(Records from a collection)
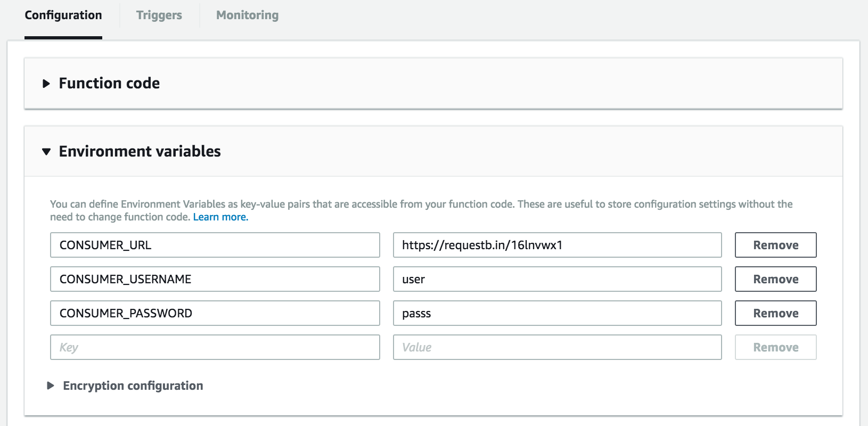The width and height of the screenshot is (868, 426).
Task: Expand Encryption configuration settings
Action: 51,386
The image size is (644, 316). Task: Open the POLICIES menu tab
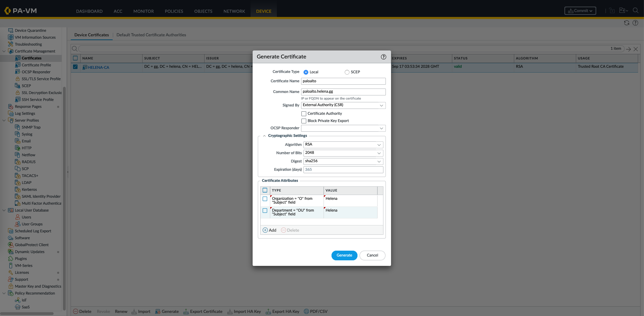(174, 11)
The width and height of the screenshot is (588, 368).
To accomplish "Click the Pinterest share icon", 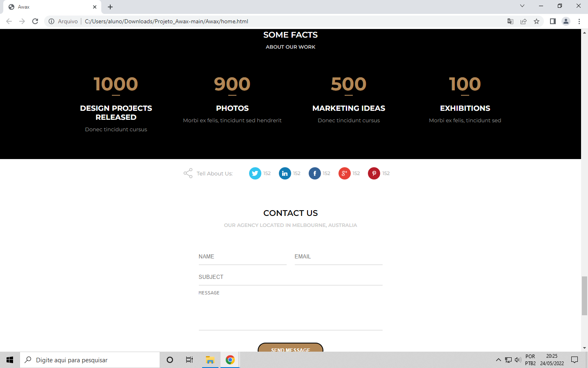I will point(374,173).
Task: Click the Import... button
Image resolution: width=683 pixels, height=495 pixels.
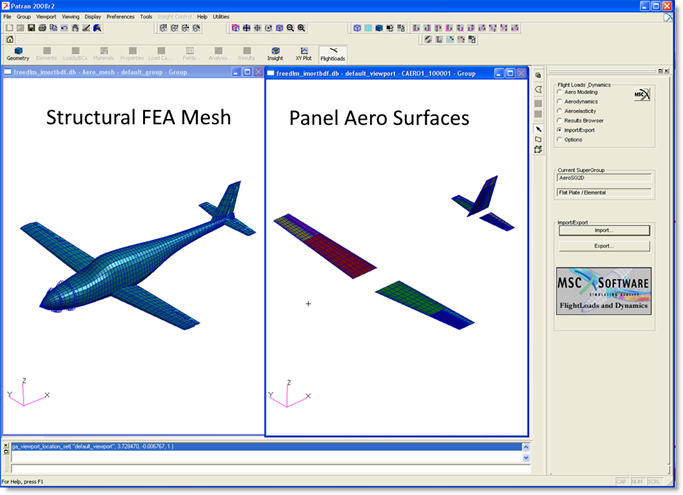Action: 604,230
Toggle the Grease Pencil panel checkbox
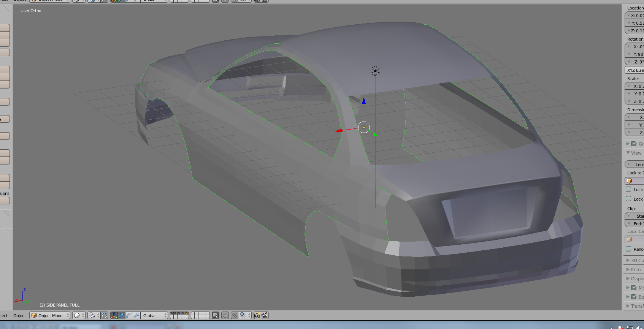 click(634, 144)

> [Task directions]:
With the pictures left out, transcribe exactly the lines from the line holding "Image resolution: width=683" through the closing line of the entries.

> [Reply to the task]:
Image resolution: width=683 pixels, height=495 pixels.
Action: 604,230
Toggle the Grease Pencil panel checkbox
 click(634, 144)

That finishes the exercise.